On Tuesday, his attorney, John P. Flannery, told the three-judge
appellate panel that the 25-year mandatory sentence was cruel and
unusual punishment. Further, Flannery said, the doctor lied on the
witness stand and the prosecutor knew it.

Flannery told the judges that Paey is now getting pain relief in
prison, via a morphine drip.

"It's amazing to me that the Florida prison understands what the
Florida prosecutor does not," he said.

Assistant Attorney General John W. Klawikofsky defended the
conviction and sentence, saying that the evidence seized from Paey's
house amounted to "a little prescription factory."

The law, he said, dictates that someone who has a large number of
pills is considered to be trafficking, even if there is no evidence
of sale.
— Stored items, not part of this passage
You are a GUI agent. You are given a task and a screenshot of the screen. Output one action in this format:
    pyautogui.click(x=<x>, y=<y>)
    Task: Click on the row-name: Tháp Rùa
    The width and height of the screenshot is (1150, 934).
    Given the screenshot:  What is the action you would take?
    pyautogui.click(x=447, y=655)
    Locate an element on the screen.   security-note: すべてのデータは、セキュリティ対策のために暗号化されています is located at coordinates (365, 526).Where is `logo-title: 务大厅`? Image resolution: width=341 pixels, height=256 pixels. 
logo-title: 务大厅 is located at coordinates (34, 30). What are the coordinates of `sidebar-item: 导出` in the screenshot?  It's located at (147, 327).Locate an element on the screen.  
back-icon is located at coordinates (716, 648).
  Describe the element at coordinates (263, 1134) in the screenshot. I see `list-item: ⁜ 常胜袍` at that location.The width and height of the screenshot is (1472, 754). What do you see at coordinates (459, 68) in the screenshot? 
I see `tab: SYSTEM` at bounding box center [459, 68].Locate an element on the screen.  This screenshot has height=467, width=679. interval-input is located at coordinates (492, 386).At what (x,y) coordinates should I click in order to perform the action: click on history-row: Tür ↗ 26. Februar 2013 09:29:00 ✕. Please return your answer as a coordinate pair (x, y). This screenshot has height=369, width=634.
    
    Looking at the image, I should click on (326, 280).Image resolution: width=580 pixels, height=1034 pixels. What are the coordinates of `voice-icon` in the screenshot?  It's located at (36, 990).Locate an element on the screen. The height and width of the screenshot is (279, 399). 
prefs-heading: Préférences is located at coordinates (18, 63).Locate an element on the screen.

Paey at one point got 800 pills containing oxycodone in 1
1/2 months, when just 100 would have been enough to charge him with
trafficking, Klawikofsky said.

He noted that Paey was offered plea deals, and that the minimum
mandatory sentence he eventually received was dictated by Florida Legislature.

Linda Paey said she hopes the appeal and national attention that
included a segment on the "60 Minutes" TV show last month will help.

"I'm hoping that the judges here can act with courage and right this
terrible wrong and help me get my family back together again," she said.

The appeals court did not indicate when it would rule.